Keep in mind, we are just talking about people getting infected with Zika from local mosquitoes. In the U.S. the number of local cases is expected to be small relative to the number of travel-related infections and to affect comparatively few pregnant women.
The number of travel-related and local cases that are detected by the Zika surveillance system in the continental U.S. is likely much smaller than the total number of infections. Our model estimates that only 2 percent to 5 percent of travel-related infections are detected by surveillance. And local infections may not be detected for individuals without symptoms. But even taking frequent travel-related infections and low detection rates into account, our models project few local cases in the continental U.S.
It’s a different picture for other parts of the Americas.
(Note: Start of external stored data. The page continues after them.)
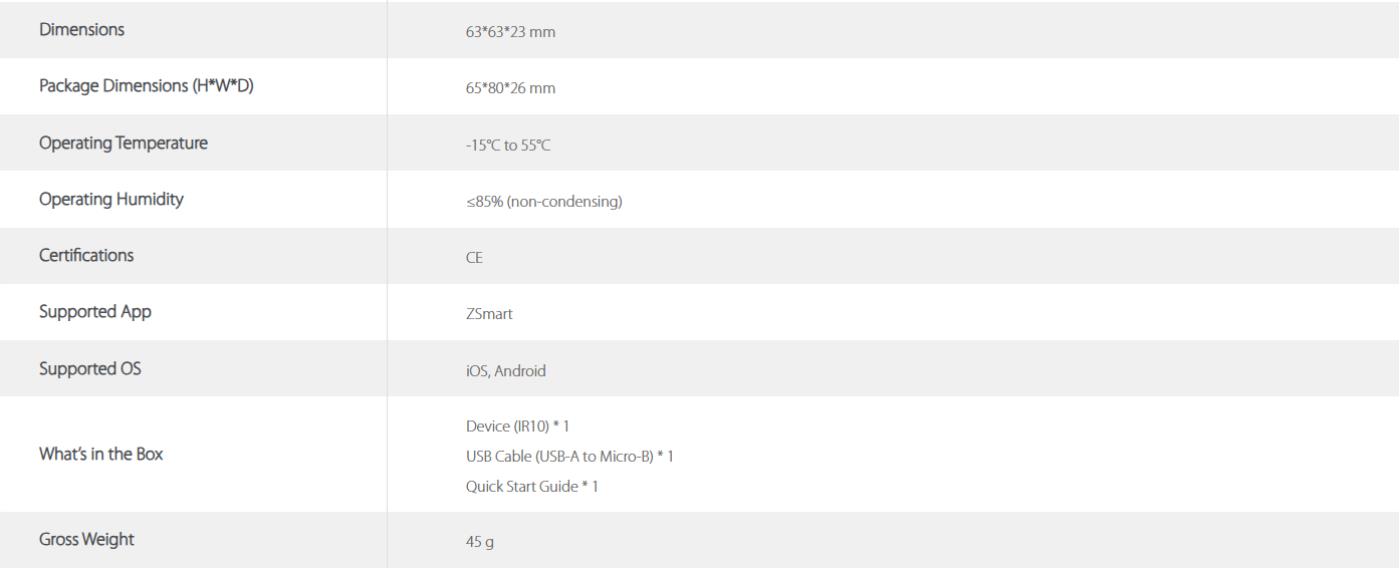Click the Supported App label
This screenshot has height=568, width=1400.
(x=95, y=312)
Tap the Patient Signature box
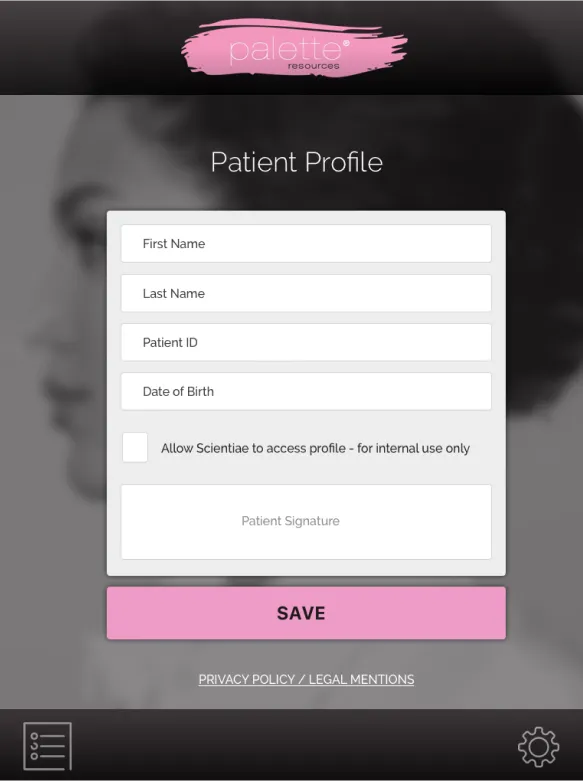 tap(306, 521)
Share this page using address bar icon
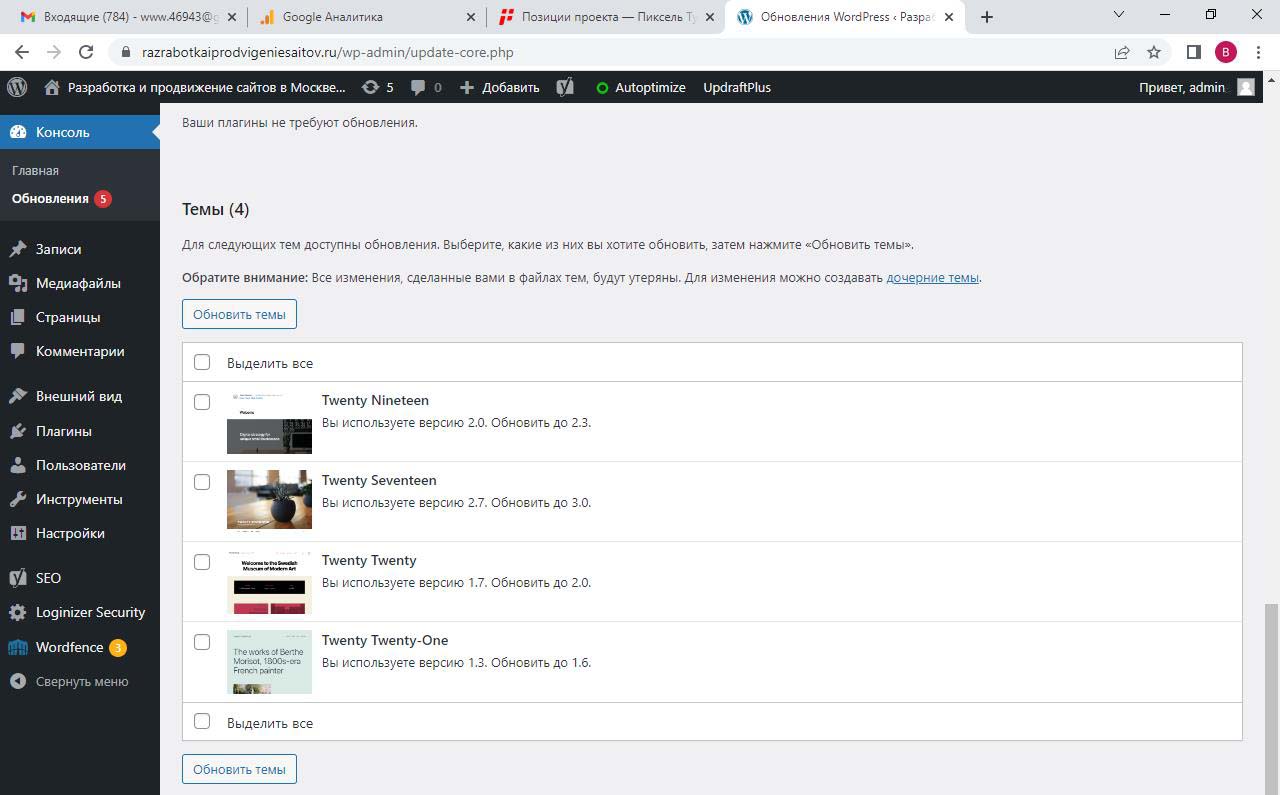This screenshot has width=1280, height=795. (x=1122, y=52)
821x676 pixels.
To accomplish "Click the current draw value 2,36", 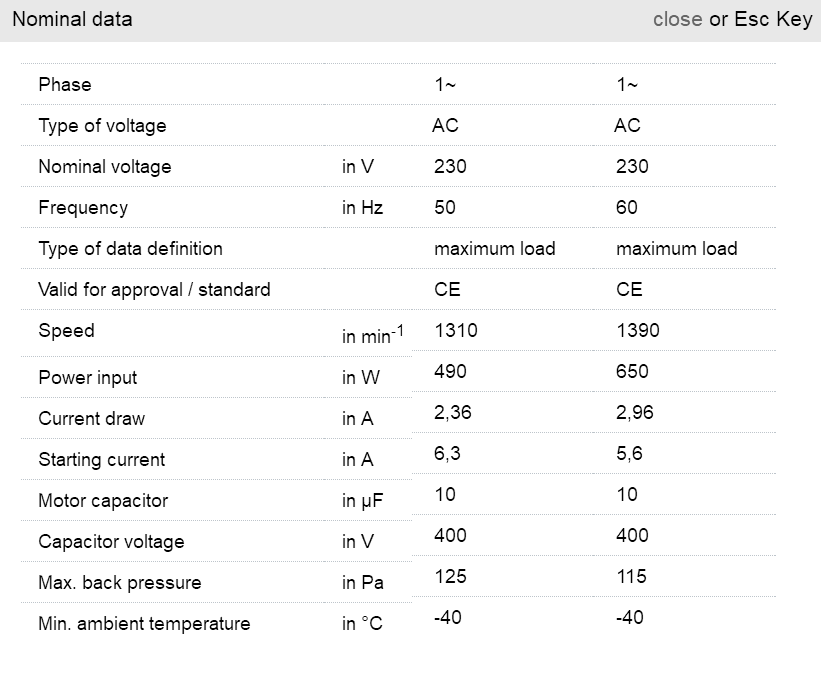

Our models suggest that larger outbreaks occurred or will occur in Brazil, Colombia, Venezuela and Puerto Rico. All have tropical or subtropical climates, have higher densities of the mosquito vectors, and may be at greater risk due to socioeconomic factors.
This is a projection, not a prediction
Remember, these are projections for what might happen, not predictions of what will happen. No model can perfectly replicate reality.
For instance, this model doesn’t account for sexual transmission. We still don’t know how common it is for a person infected with Zika to transmit it during sex. Sexual transmission may proportionally have a larger effect in domestic outbreaks than we realize.
This type of detailed modeling is complex, and that makes it difficult to examine what is happening within states, or even within single counties. It will take more time and data to analyze simulations at such local levels.
Finally, the model does not include any interventions, such as increased mosquito control. Unless other modes of transmission, such as sexual transmission, turn out to be significant factors, our projection might be considered a worst-case scenario.
Model projections like this should be always scrutinized using information about what is happening on the ground. And they need to be recalibrated and refined as new information becomes available.
Computational simulations and projections for the Zika model are a collaboration overseen by the Center for Inference and Dynamics of Infectious Diseases, a Models of Infectious Disease Agent Study Center of Excellence funded by the National Institutes of Health. The collaboration includes Northeastern University, the University of Florida, the Bruno Kessler Foundation, Bocconi University, the Institute for Scientific Interchange Foundation, the Fred Hutchinson Cancer Research Center, and the University of Washington.